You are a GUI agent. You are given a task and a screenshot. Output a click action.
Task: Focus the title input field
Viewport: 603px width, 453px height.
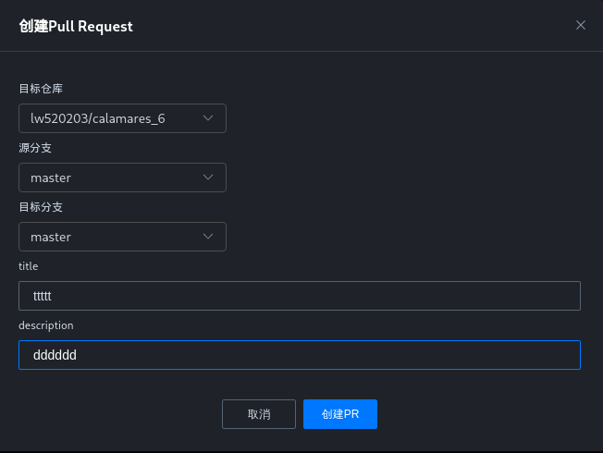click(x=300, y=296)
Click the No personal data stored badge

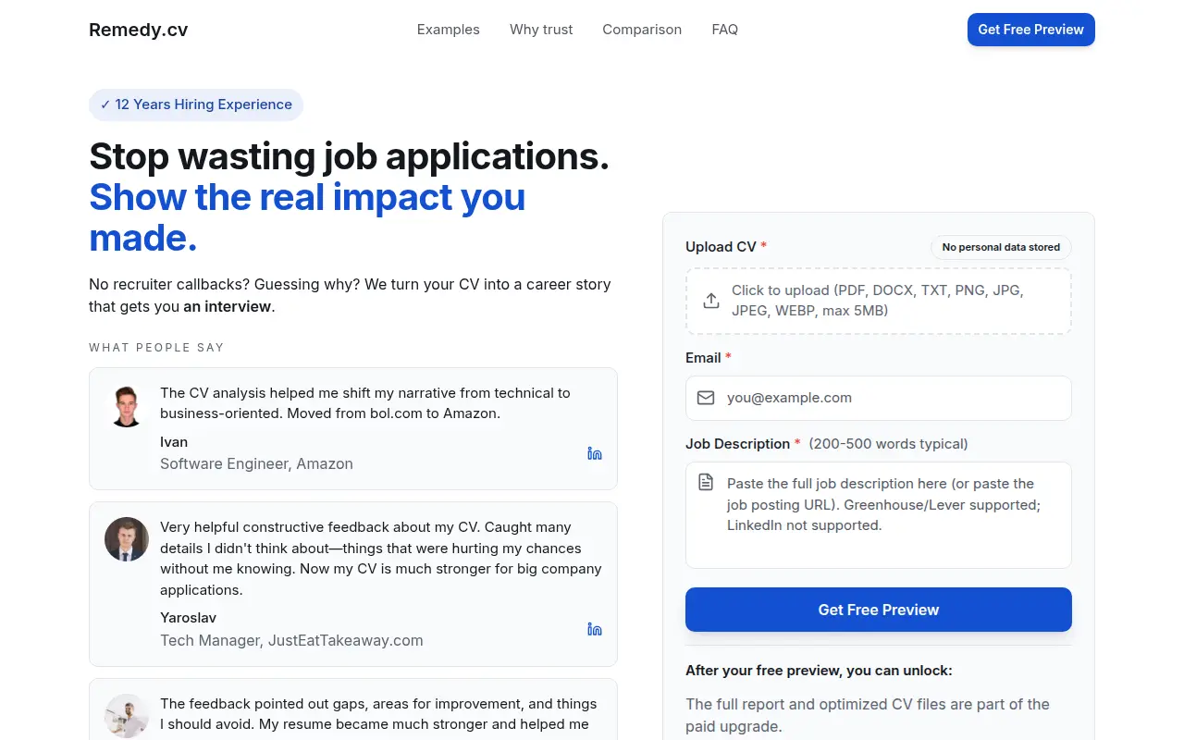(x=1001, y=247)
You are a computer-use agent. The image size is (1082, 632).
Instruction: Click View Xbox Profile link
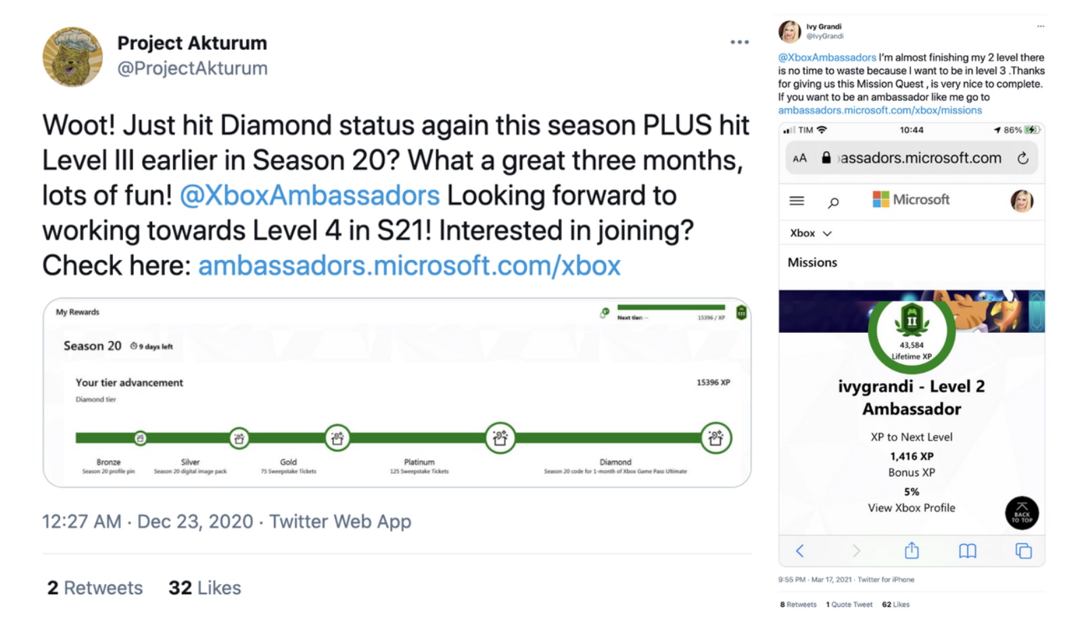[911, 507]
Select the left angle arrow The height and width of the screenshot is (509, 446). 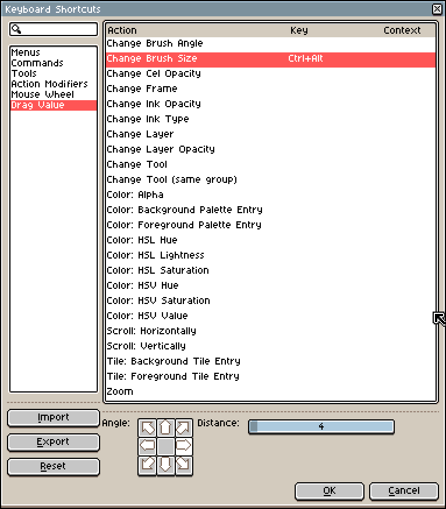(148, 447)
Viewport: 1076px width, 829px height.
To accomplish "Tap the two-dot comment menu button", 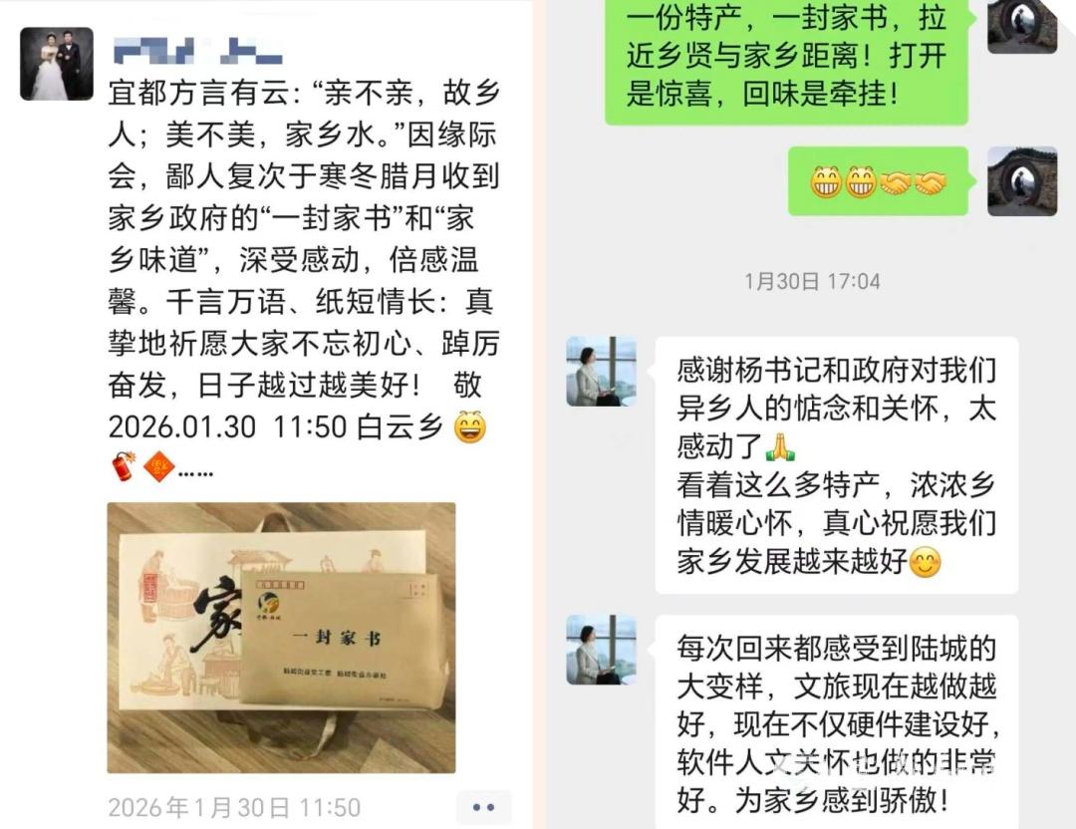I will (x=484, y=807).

::::::::::

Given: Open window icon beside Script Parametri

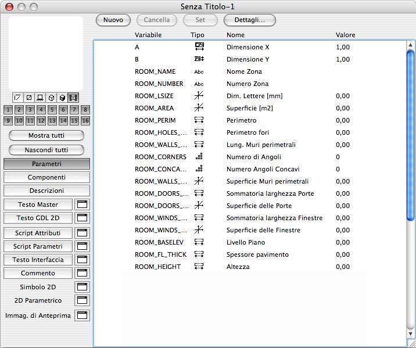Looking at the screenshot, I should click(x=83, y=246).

::::::::::

Set down the records again word for word, from the line containing "Given: Open window" to the line containing "Looking at the", including both of those lines. Leave the pictures out.

* [THE SOLUTION]:
Given: Open window icon beside Script Parametri

Looking at the screenshot, I should click(x=83, y=246).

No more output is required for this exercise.